Statalist The Stata Listserver

[Date Prev][Date Next][Thread Prev][Thread Next][Date index][Thread index]

Re: st: Panel earnings data and coding of time varying indeps

From   David Bell <>
Subject   Re: st: Panel earnings data and coding of time varying indeps
Date   Thu, 19 Jan 2006 16:09:30 -0600

An additional wrinkle, if you conceptualize education as cumulative, is to replace

replace MOREED2 = max(MOREED, L.MOREED2)


replace MOREED2 = sum(MOREED, L.MOREED2)

Dave Bell

On Jan 19, 2006, at 3:51 PM, n j cox wrote:

This calculation is canned as the -egen- function
-record()-. A record, recall, is the maximum or
minimum seen so far. Here is the whole Kit and
caboodle, modulo line wraps:

. ssc type _grecord.ado
*! 1.2.1 CFB/NJC 8 Oct 2001
* 1.2.0 CFB/NJC 8 Oct 2001
* 1.1.0 CFB 06 Oct 2001
program define _grecord
version 6.0
syntax newvarname =/exp [if] [in] [, BY(varlist) ORDER (varlist) MIN ]
tempvar touse obsno
local op = cond("`min'" == "min", "min", "max")
quietly {
mark `touse' `if' `in'
gen `typlist' `varlist' = `exp' if `touse'
gen long `obsno' = _n
sort `touse' `by' `order' `obsno'
by `touse' `by': /*
*/ replace `varlist' = `op'(`varlist',`varlist'[_n-1]) if `touse'

In Christer's case, and in others, you don't need the
canned version, although it may come in useful.

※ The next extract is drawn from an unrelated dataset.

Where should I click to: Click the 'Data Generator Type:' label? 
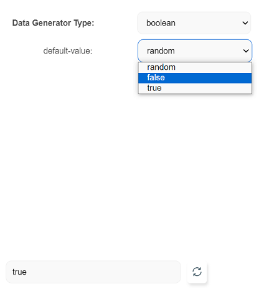tap(53, 23)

Assuming a -tsset- panel, you can do it with

gen MOREED2 = 0
replace MOREED2 = max(MOREED, L.MOREED2)

Let's see how this works with

1 0
2 0
3 0
4 1
5 1
6 0
7 0
8 0
9 0
10 0

First off, using L. means that the -replace-
is done within panels.

Second, recall that -replace- uses the sort
order of the data. In the first obs, the
new value is max(MOREED[1], L.MOREED2[1]).
There is no obs before the first, so L.MOREED2[1]
evaluates to missing, but this problem is no problem
as max(non-missing, missing) is always non-missing.
So MOREED2[1] is now 0.

In the second obs, we get max(0,0) which again
is 0.

Same story until the fourth obs, in which we
get max(1, 0) which is 1. In the next obs
we get max(1, 1) which is 1. But
in the next we get max(0,1) which is 1.

In fact, once the MOREED2 being -replace-d first hits a value of 1
it sticks there, which is what was asked for.

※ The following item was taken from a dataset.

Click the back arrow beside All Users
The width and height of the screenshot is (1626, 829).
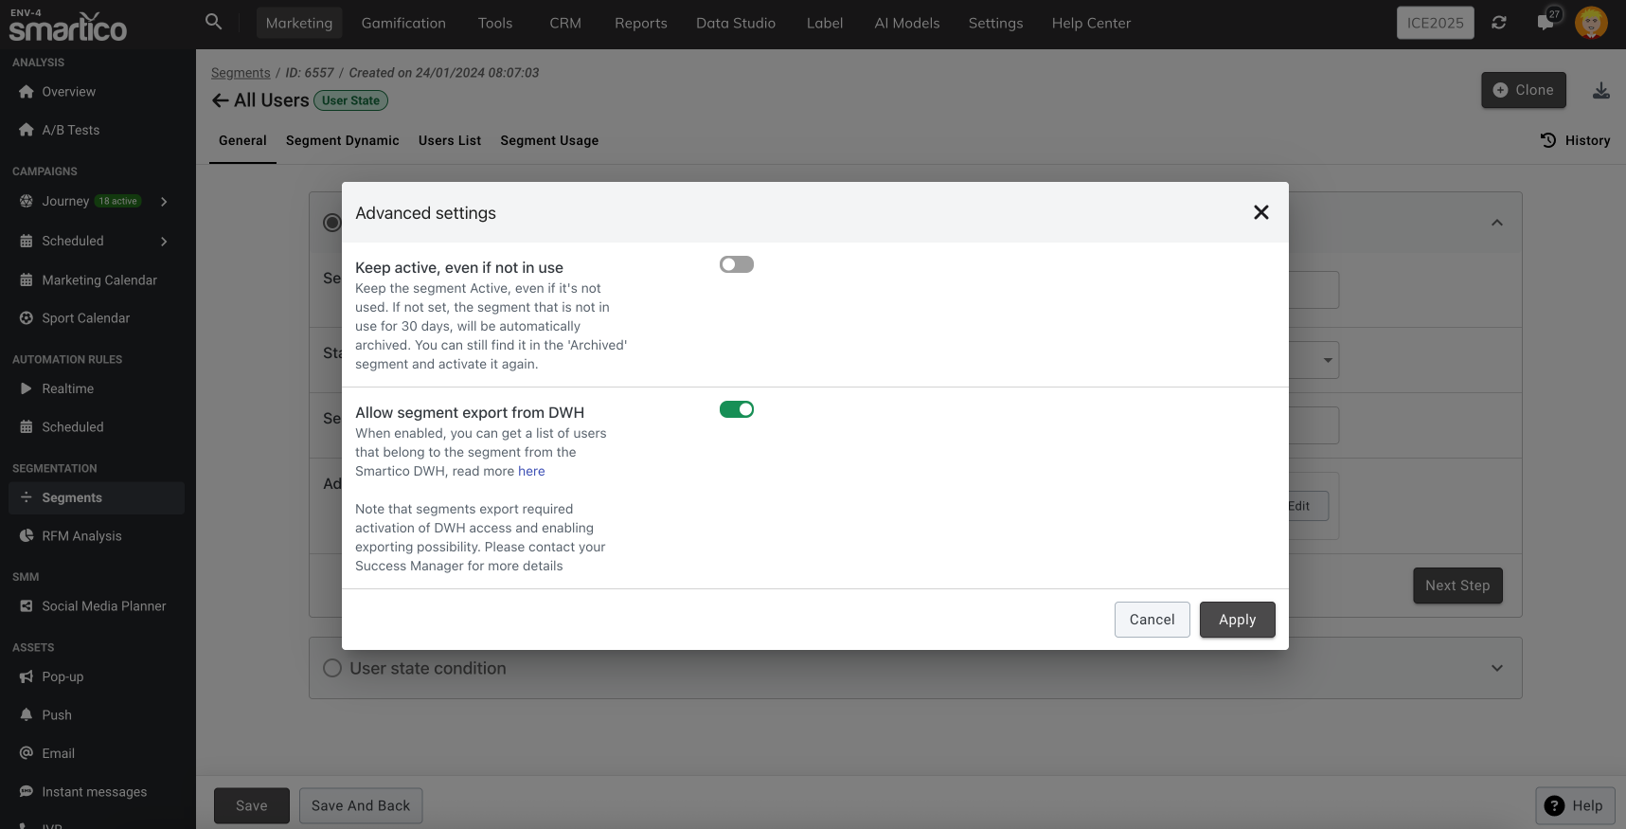[x=220, y=100]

Note that the initialisation of MOREED2 is arbitrary.
We just need it to exist before it can be -replaced-.

Or, not quite. More concisely, you can do it with


This may well look bizarre to you, as the RHS refers
to a variable that doesn't yet exist, but I have it
on good authority that in this case this metaphysical-
theological difficulty "non tenet aquam", as Aquinas
probably said.

At least, this works in Stata 8, which is what
I have access to right now.


Christer Thrane

In my yearly panel data I follow a number of college undergraduates for
about ten years after they graduate. Each year after graduation their yearly earnings are recorded along with a binary variable (called MOREED) that indicates whether or not they were enrolled in "above-undergraduate" education in that year (1 = yes, 0 = no). Thus, if a person during the time period first works full-time for three years after graduation before going to the university for two more years and then return to working full-time, he or she will have the following panel sequence for the variable MOREED:

0 (year 1), 0 (year 2), 0 (year 3), 1 (year 4) 1 (year 5), 0, 0, 0, 0, and 0
(year 6, 7, 8, 9, and 10).

When I, using -xtreg, re-, model log earnings as function of MOREED and
controls, the former coefficient is large, negative and significant. I guess this makes sense--in the same year as a person goes to school, he or she does not have (enough) time to work full- time.

On the other hand, common sense suggests that increasing ones knowledge (by taking up more education) should "pay off" in the longer run. In other words, MOREED should be positive. In this respect, I'm wondering if maybe the problem is the coding of the variable MOREED. From year 5 to 6, this variable changes its value back from 1 to 0. And although this "makes sense" in the data, it does, in my opinion, not make sense in reality--you cannot "go back" from, say, being a graduate to being an undergraduate. My question therefore becomes:

How can I change the variable MOREED so that it keeps the value of 1 in the remaining panels after it gets a 1 for the first time.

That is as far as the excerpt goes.